Edebifikir okurları için, yazarlarımızla yazı ve hayat merkezinde samimi bir hasbihal gerçekleştirmeye devam ediyoruz. “Yazarlarımızla Hasbihal” serimizin on üçüncü konuğu Mehmet Erikli.
***
Sence, insan yalnız bir varlık mıdır? Eğer cevabın “evet” ise hayatı; bu yalnızlık duygusundan kurtulma uğraşı olarak tanımlayabilir miyiz?

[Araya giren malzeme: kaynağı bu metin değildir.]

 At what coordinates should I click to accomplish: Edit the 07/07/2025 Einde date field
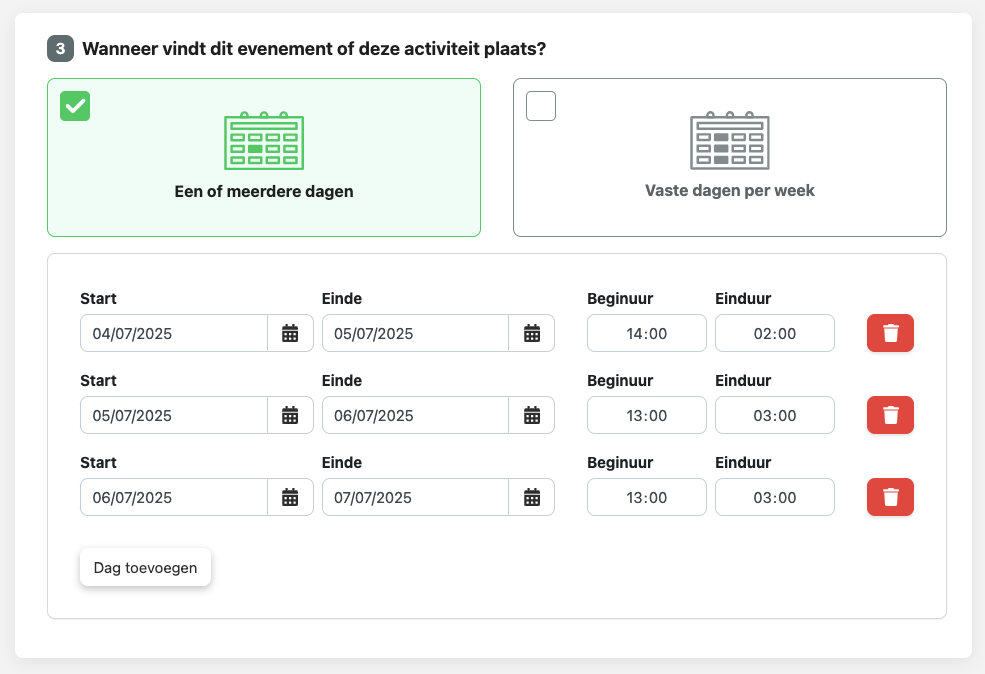pos(415,498)
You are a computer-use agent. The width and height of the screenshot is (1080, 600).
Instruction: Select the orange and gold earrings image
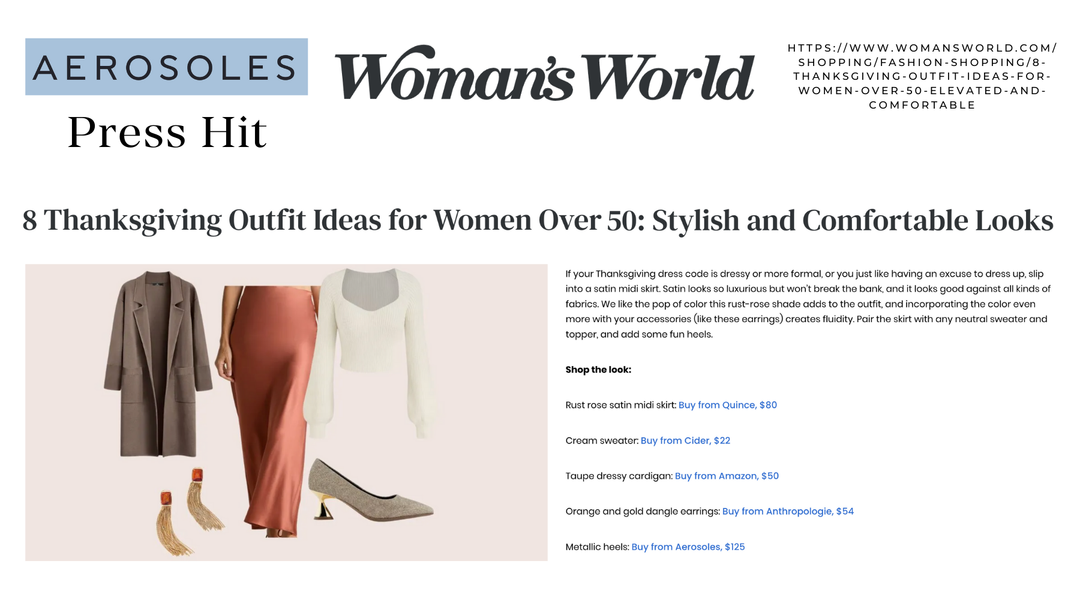pos(187,510)
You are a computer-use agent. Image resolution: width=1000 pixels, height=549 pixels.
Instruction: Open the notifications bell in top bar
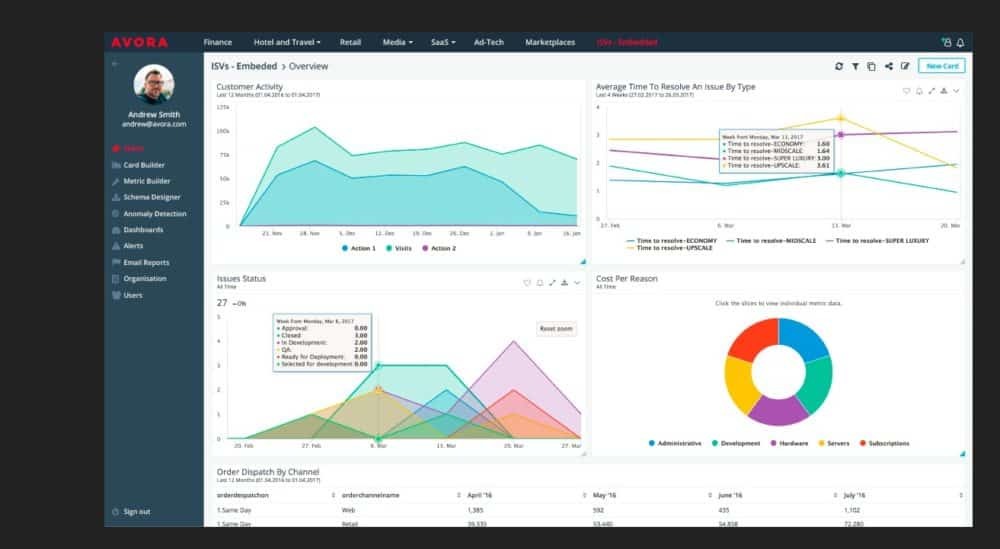960,43
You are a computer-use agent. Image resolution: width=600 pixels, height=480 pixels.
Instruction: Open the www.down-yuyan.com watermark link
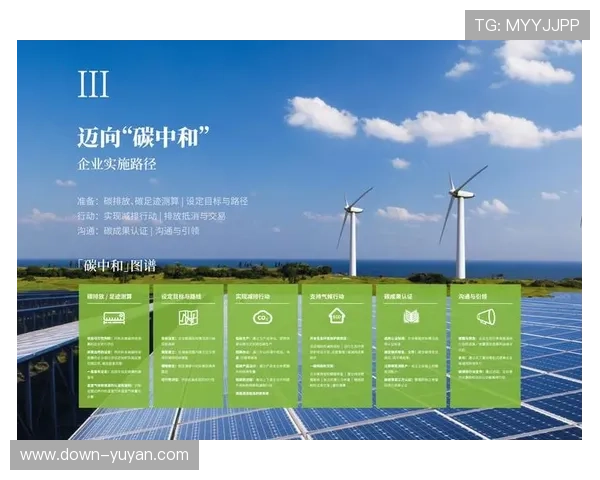click(104, 455)
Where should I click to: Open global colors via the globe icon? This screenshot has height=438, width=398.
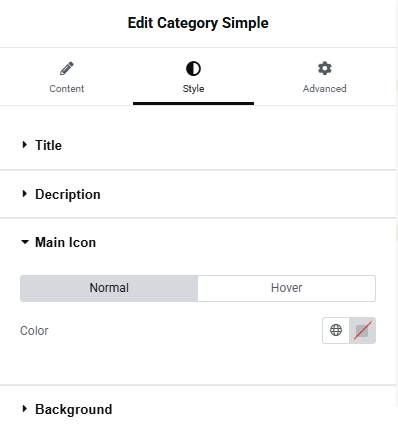(336, 330)
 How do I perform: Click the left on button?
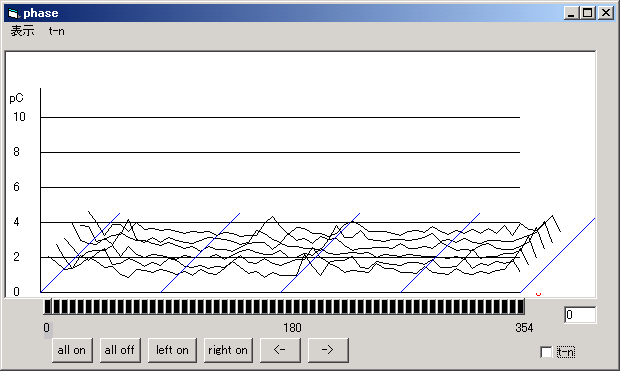[x=172, y=350]

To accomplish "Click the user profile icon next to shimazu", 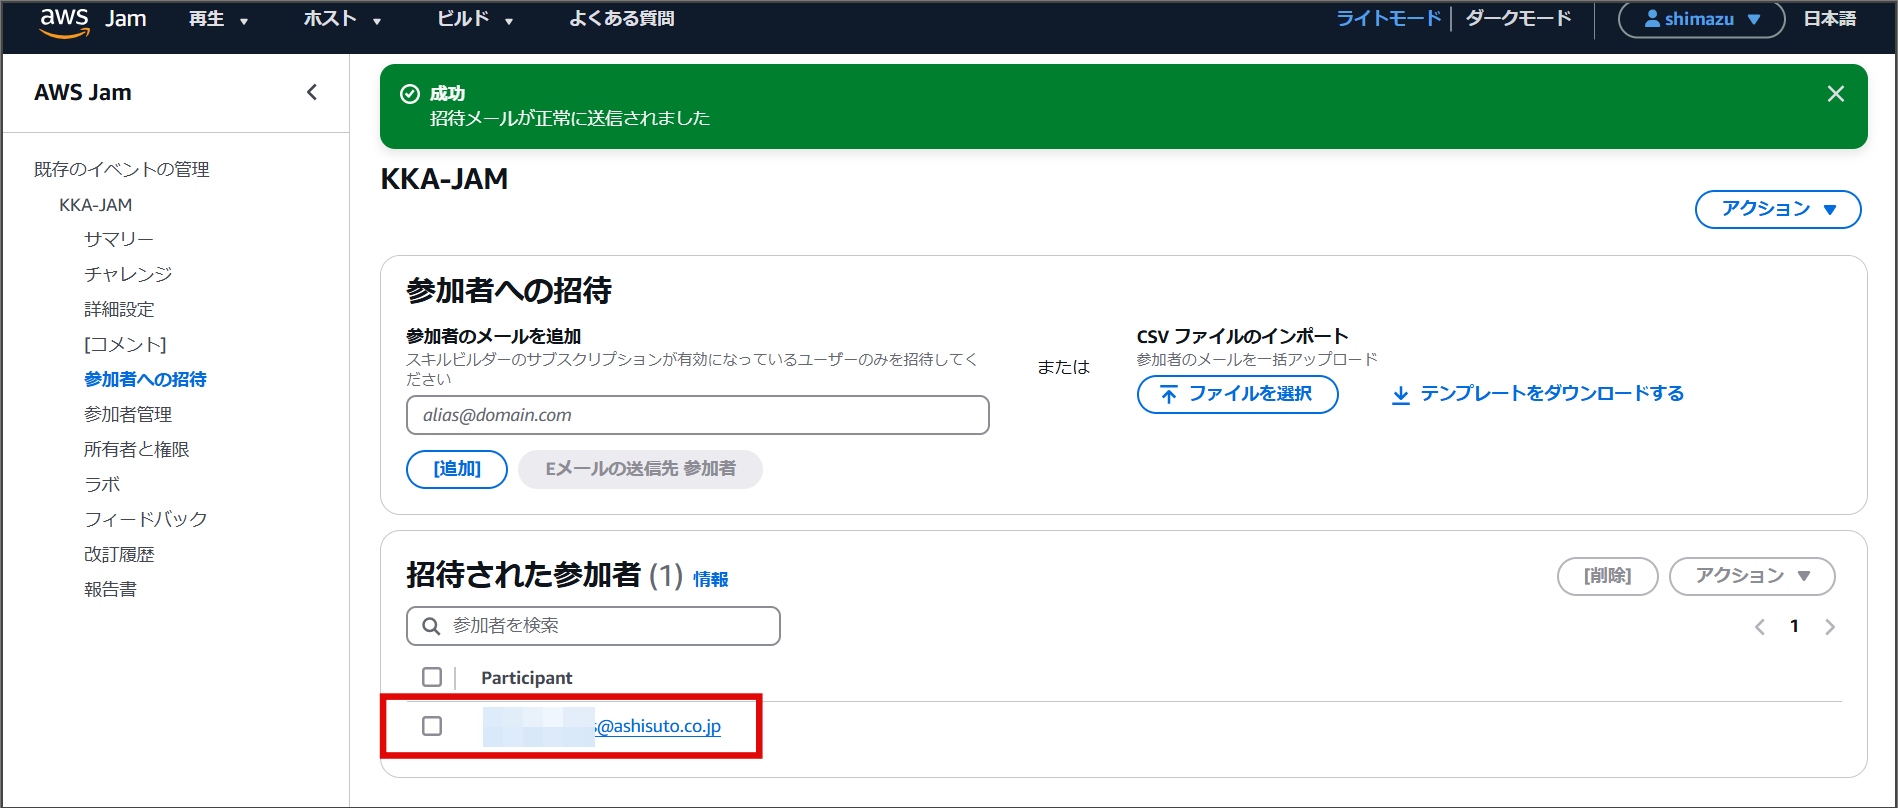I will 1652,19.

Bu dünyadan göçmüş olanlar daha yalnız gelir bana. Yaşıyor olsan ve kimin kimsen olmasa bile omzuna başını koyacak, birlikte çorbaya kaşık sallayacak birini hayal edersin. Bu yalnızlık değildir. O yüzden ben bunu şöyle tanımlıyorum. Yaşarken yalnızlığı duyarız. O bir duygudur bizim için. Yalnızlığı ete kemiğe bürünmüş haliyle düşünemiyorum. Terim bakımından da yalnızlık soyuttur. Bu soyutluk da bizde içkin değil diye düşünüyorum. “İnsan yalnız bir varlık mıdır” sorusu o kendiyle kaldığı müddetçe, duygularıyla, aklıyla, zihniyle hep bir şeyleri planlayıp düşündüğü sürece yalnız olmamaya esirdir derim. Yani benliğimiz tümüyle buna mani.

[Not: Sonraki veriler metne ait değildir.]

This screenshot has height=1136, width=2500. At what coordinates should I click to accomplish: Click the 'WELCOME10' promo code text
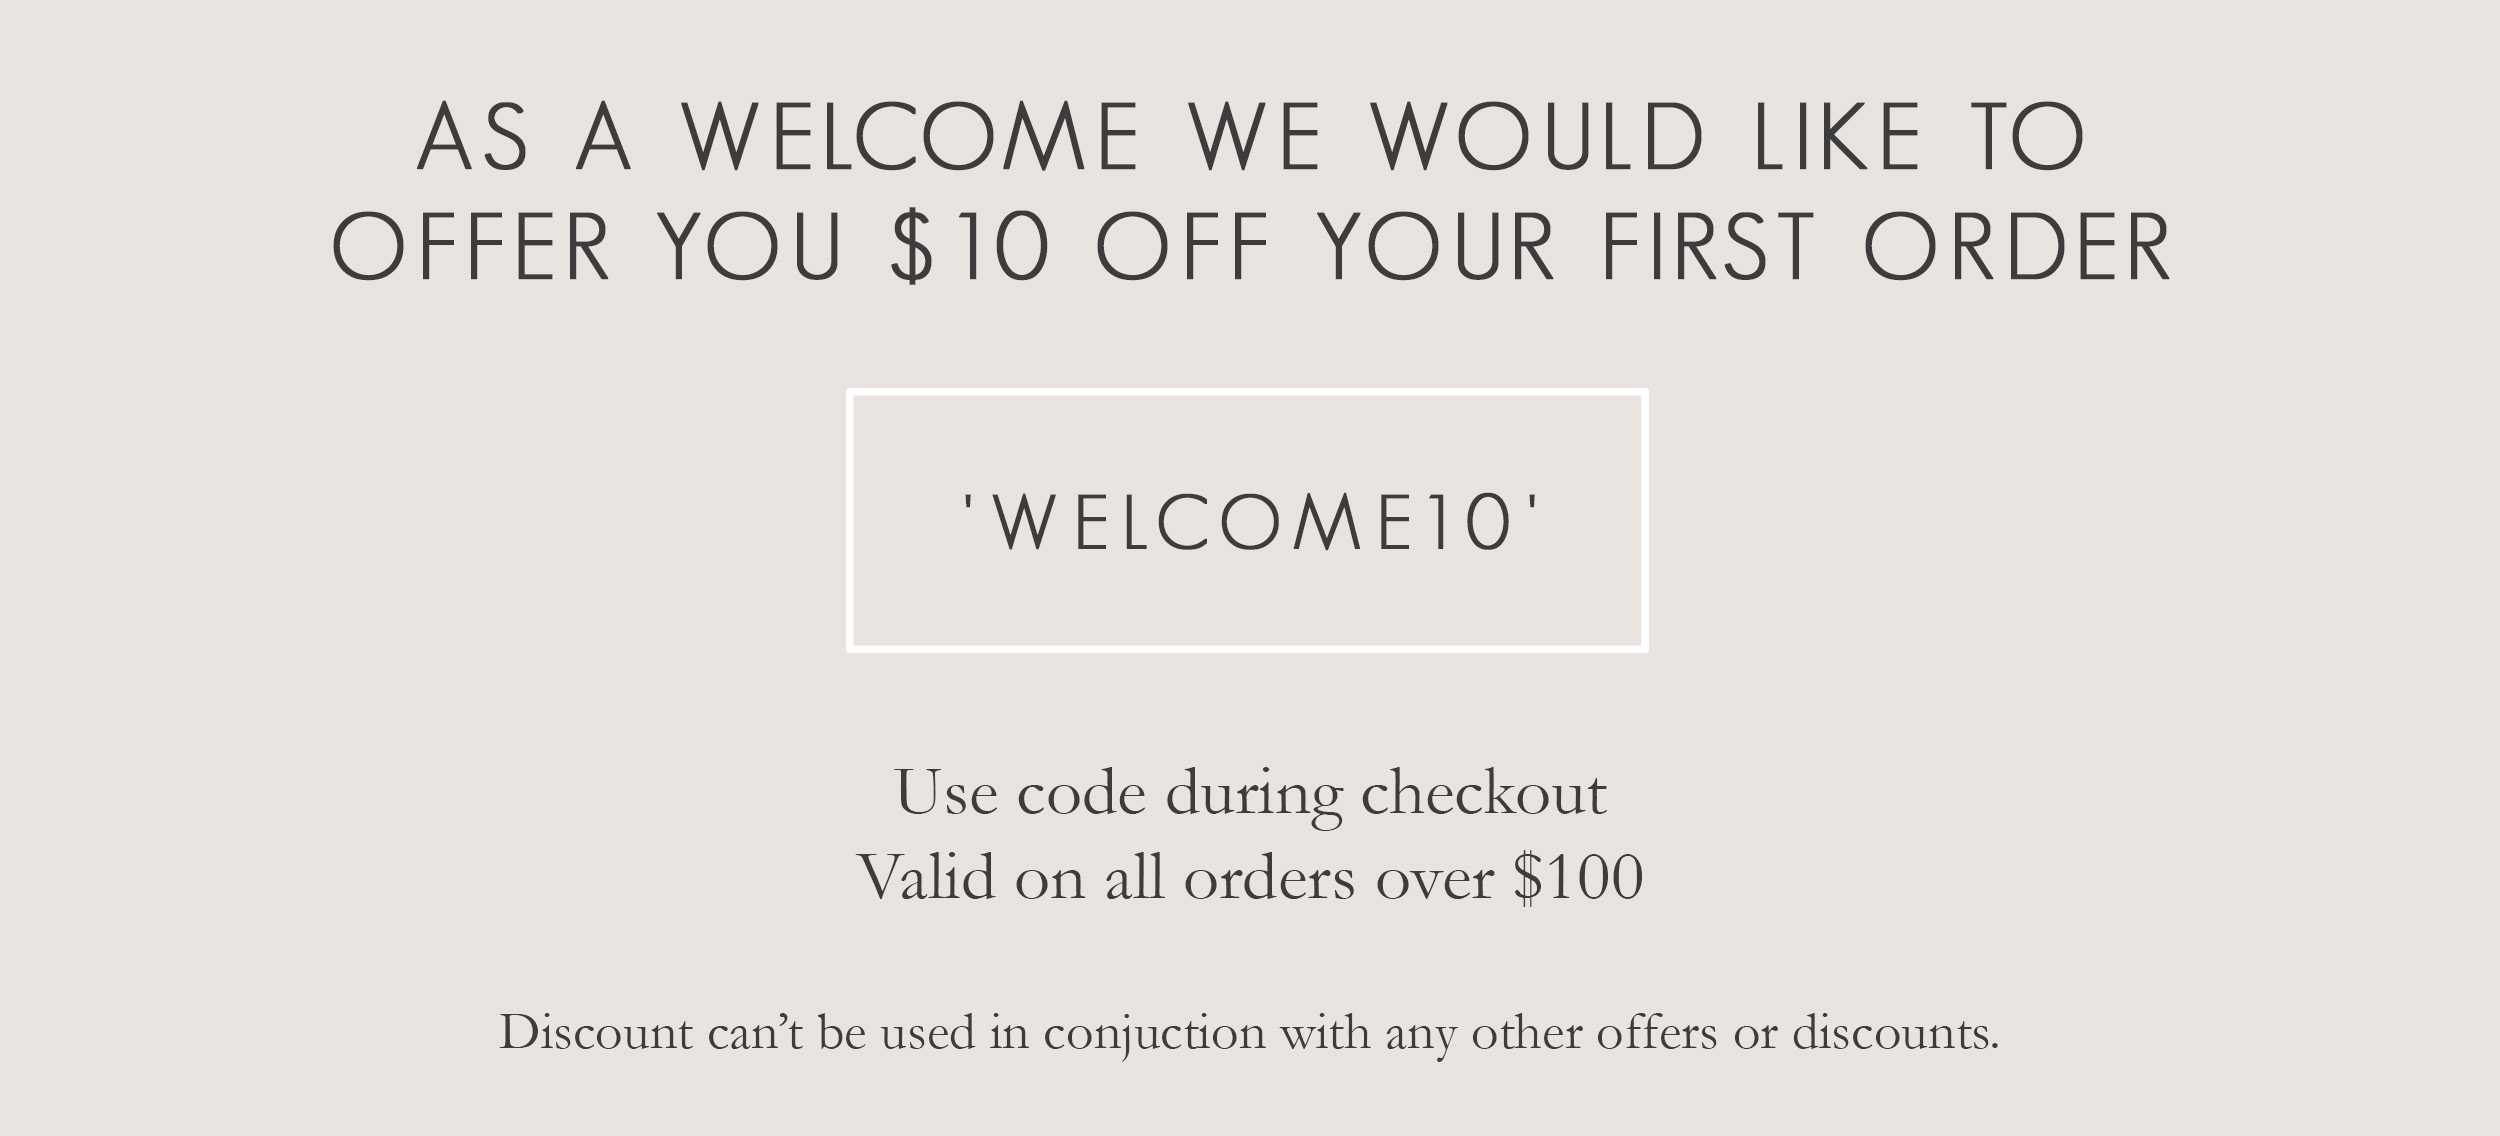pos(1248,522)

Öykücü olman hasebiyle soruyorum. İnsan neden anlatma ihtiyacı duyuyor? Anlatarak ne elde etmek istiyor olabilir?
İnsan anlatmaktan çok anlam aramaya yatkın bana kalırsa. En başından beri bir şeyleri anlatmaya değil anlamaya çalışarak başlıyoruz ve sonra yapabildiklerimizin birtakım taklitler yoluyla biçim bulduğunu görüyoruz. Sözgelimi dilimizi böyle kavrıyoruz. Dilimizden çıkan ilk kelimeler de çevremizdeki sesleri taklitle başlıyor ve gelişiyor. Anlatmak anladıklarımızın iletişime dönen bir formu. Anlamını kavrayamadığımız bir şeyi anlatamayız. Dolayısıyla öykücü anlatma arzusundan daha çok insanı anlamak ister. Toplumu, tarihi, doğayı, kısacası tüm varlığı kavramak üzerine düşünür. Anlatının gücü de işte tam olarak neyi ne kadar anladığımızda yatıyor olmalı. Bu sebeple elde etmek istediklerimizi anlatarak sağlayamayız diye düşünüyorum. Her şeyin anlamını kavrayamasak da kurcalamak öykücünün ödevidir. O yüzden kendime kurcalayıcı anlatıcı diyebilirim. Öbür türlüsü büyük iddia olur, boyumu aşar.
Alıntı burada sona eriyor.